Dünya hayatı zorluklarla doludur. Cenâb-ı Mevla insanoğlunu hayra ve şerre meyilli yaratmış, yolu üzerine türlü imtihanlar koymuştur. Allah dostlarının izinde yürüyenler, gayretlerini boşa çıkaracak, bunca işi manen iptal edecek tehlikelerden kaçınmış olur.
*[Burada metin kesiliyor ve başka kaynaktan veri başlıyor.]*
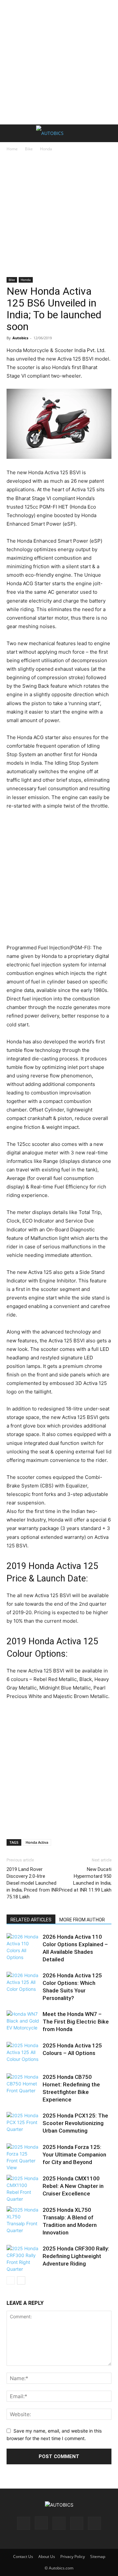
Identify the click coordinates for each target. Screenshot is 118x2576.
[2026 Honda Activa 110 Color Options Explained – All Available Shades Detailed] (23, 1947)
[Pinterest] (59, 2523)
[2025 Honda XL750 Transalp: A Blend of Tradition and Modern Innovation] (23, 2220)
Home (12, 149)
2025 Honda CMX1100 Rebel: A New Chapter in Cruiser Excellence (73, 2186)
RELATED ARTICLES (30, 1919)
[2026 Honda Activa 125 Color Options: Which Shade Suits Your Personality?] (23, 1984)
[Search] (109, 133)
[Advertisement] (59, 62)
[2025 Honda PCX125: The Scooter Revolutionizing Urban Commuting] (23, 2124)
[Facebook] (23, 2523)
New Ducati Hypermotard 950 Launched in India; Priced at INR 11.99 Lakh (85, 1879)
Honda (46, 149)
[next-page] (21, 2280)
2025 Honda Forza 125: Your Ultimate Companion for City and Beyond (74, 2154)
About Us (46, 2556)
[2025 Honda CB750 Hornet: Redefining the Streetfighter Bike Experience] (23, 2085)
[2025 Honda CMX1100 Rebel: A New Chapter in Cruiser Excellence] (23, 2188)
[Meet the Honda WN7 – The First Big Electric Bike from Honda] (23, 2022)
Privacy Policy (72, 2556)
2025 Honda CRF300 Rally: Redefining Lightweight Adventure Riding (76, 2256)
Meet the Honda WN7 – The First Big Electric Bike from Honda (76, 2021)
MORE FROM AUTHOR (82, 1919)
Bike (29, 149)
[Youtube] (94, 2523)
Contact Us (23, 2556)
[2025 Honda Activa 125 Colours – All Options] (23, 2054)
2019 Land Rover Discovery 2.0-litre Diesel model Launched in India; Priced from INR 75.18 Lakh (33, 1883)
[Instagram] (41, 2522)
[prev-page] (11, 2280)
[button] (11, 133)
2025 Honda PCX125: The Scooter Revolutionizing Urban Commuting (75, 2123)
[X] (76, 2523)
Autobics (20, 337)
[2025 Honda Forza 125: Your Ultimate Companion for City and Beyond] (23, 2157)
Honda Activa (37, 1842)
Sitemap (97, 2556)
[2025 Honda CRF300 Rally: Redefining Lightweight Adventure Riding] (23, 2258)
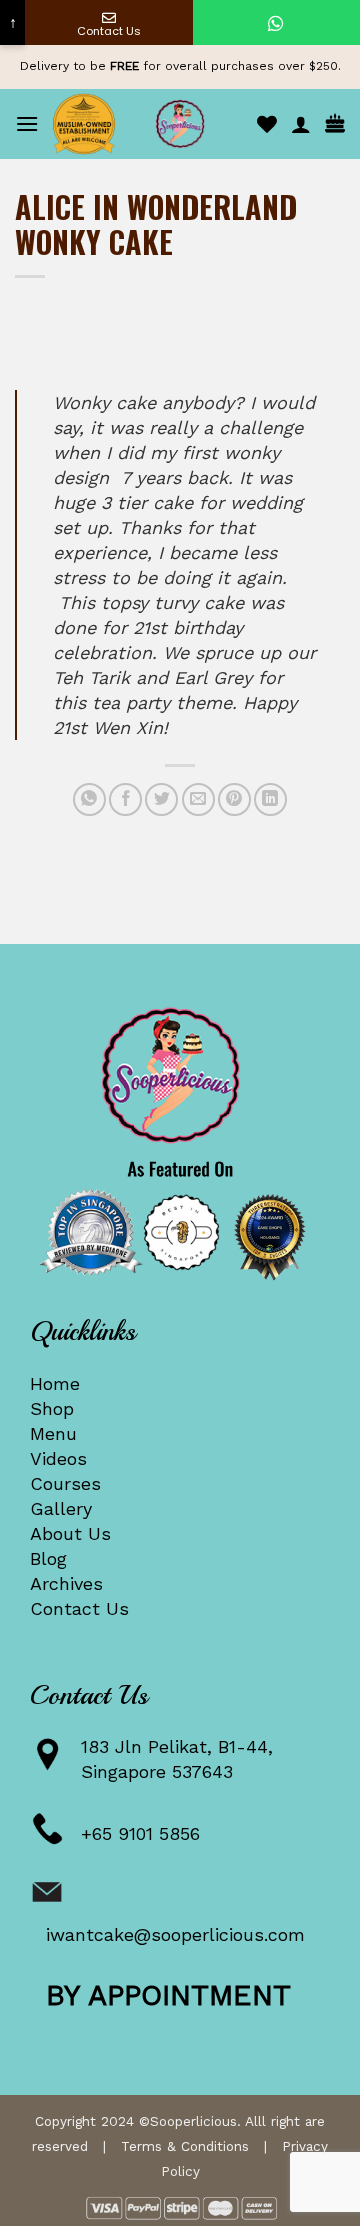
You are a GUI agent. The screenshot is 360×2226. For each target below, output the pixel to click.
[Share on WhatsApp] (89, 799)
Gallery (61, 1508)
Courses (65, 1483)
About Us (70, 1533)
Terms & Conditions (185, 2146)
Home (55, 1383)
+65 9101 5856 (140, 1833)
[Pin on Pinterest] (234, 799)
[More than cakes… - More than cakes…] (180, 124)
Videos (58, 1458)
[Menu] (27, 123)
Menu (53, 1433)
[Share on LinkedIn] (270, 799)
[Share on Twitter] (161, 799)
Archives (66, 1583)
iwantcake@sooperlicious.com (175, 1934)
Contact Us (79, 1608)
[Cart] (335, 124)
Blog (48, 1558)
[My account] (301, 124)
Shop (52, 1408)
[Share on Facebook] (125, 799)
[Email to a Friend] (198, 799)
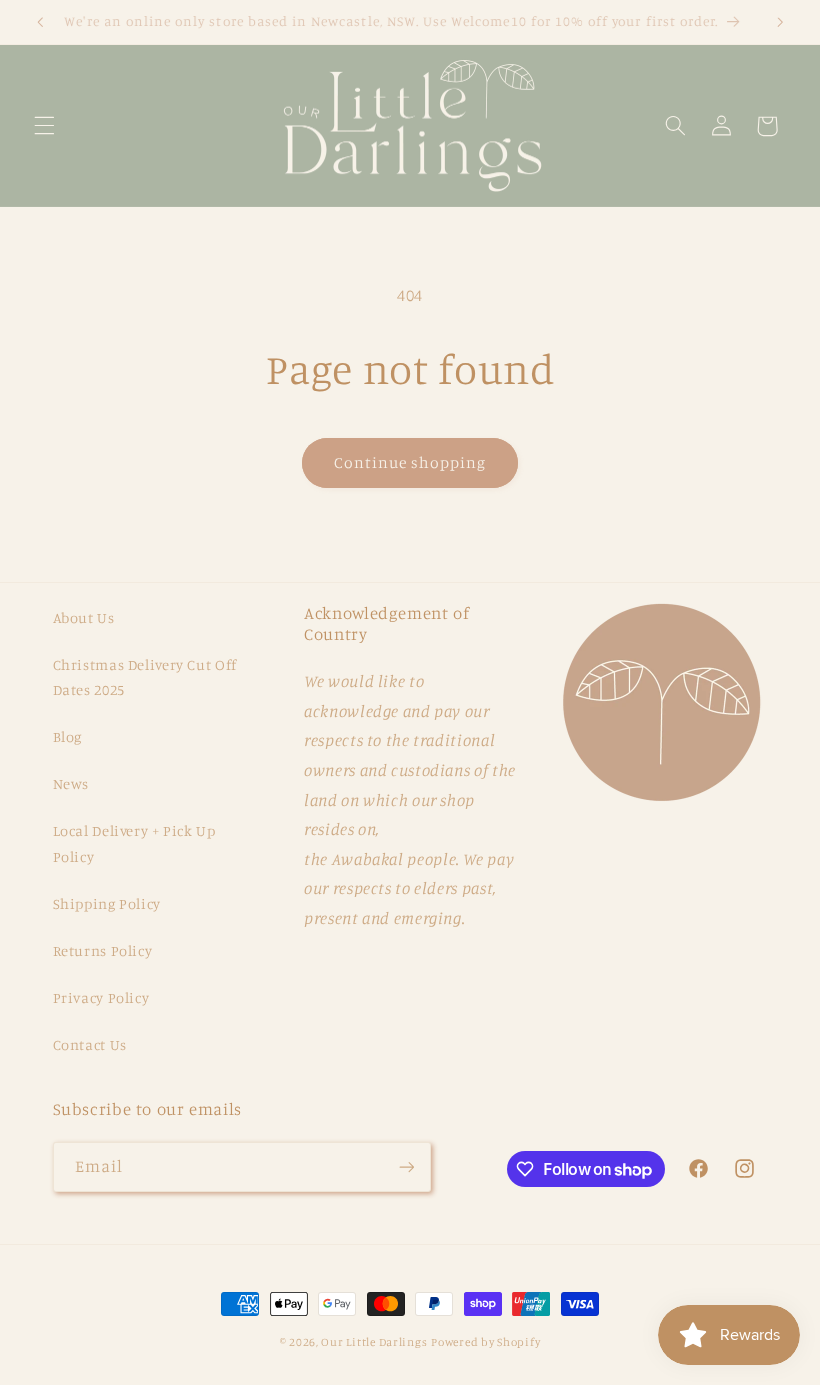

İmam Kuşeyrî rahmetullahi aleyh şöyle buyurmuştur: “Hak katında, zâhirde yapılan işler dikkate alınmaz. Bu işler bedenle veya malla veya her ikisiyle yapılsın, aynıdır. Amelde dikkat edilecek nokta, onun ihlâsla, sadece Allah rızası için yapılmış olmasıdır. Kul azalarıyla amel ederken ihlâslı olur ve kalbinde Allah Tealâ’dan başka dikkate aldığı kimse kalmazsa o amel kabul edilmeye layık olur. Amelin sahibi, işinde sadece Hakk’a yöneldiği için ilâhî yakınlığa ulaşır.”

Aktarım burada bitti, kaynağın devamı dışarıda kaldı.